What is an Evangelical? Am I one? Do I want to be one? asks Richard from Cyprus in GodWordThink: Evangelicals?
It's a good question, because the word "evangelical" now has so many different meanings that it is difficult to know what people mean by it unless they define it each time they use it. It seems that secular journalists, especially in America, use it almost as a synonym for "fundamentalists", yet not many years ago one of the big disputes between different Protestant groups in America was precisely the dispute between "Evangelicals" and "Fundamentalists", who were at odds with each other on a variety of issues.
Richard in his post examines the differences between US and UK evangelicals.
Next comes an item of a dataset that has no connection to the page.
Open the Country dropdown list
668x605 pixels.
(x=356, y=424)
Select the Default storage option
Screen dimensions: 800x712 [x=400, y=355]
In part, these differences are cultural, but as Richard points out, they are also theological, and two groups of self-styled evangelicals seem to have quite different understandings of what they are, and what evangelicalism is.
In part the problem is that "evangelical" is basically an adjective that has been pressed into service as a noun, and the noun meanings are beginning to take over the adjectival ones. Orthodox Christians can easily describe their faith as "evangelical", since it is based on the good news of Jesus Christ.
6 comments:
Thanks Steve. This is a very insightful post. The word "evangelical" has become largely a cultural word with much negative baggage. The one thing that i appreciate about aspects of the "emerging" church is the need to find other ways of describing ourselves to non-believers.
Here in the UK, I regularly get wound up by journalists who see fit to pronounce on the politics of the Anglican Communion while using the word "evangelist" when they mean "evangelical" (in the politicised sense). When I talk to fellow journalists about this, I compare it to a political correspondent who can't distinguish between a conservative and a conservationist: yes, they have a common root, but they signify quite different things.
But, reading your post, I recognise that the error may well arise from the grammatical quirk of an "adjective... pressed into service as a noun". Well put!
I think the poit is, which cultural baggage does it carry? Richard drew attention to differences between US and UK evangelicalism, but I think in South Africa evangelicalism has come of the characteristics of both, and perhaps a few others as well.
Dougald,
An analogous linguistic problem, especially with journalists, is the use of the term "cult" to refer to a group of people. Are, say, the Jehovah's Witnesses a "cult". Ther answer is no: they practise a cult, like most other religious groups, but it's an abuse of language to think that they can be a cult.
I suppose one could say that some US evangelicals practise the cult of the Bible.
Scylding,
You'll have to define "modernism"! Fundamentalism started as a protest against modernism the the theological sense, which the Fundamentalists saw in such things as higher criticism and "Liberal Protestantism" generally. I would agree that Fundamentalists were and probably still are imbued with the spirit of modernity, but modernism?
South African evangelicalism includes groups such as Africa Enterprise, which was influenced by both UK and US evangelicalism, and though nondenominational, has had people from various denominations in it - Anglican, Methodist, Baptist, Pentecostals of various kinds and so on.
evangelicals have been attacking modernism with its own tools
Right on!
And I've been out of touch with Soputh African evangelicalism for the last 20 years, so you're probably right.
I liked the map -- wish I could find a way of showing it to my church history students!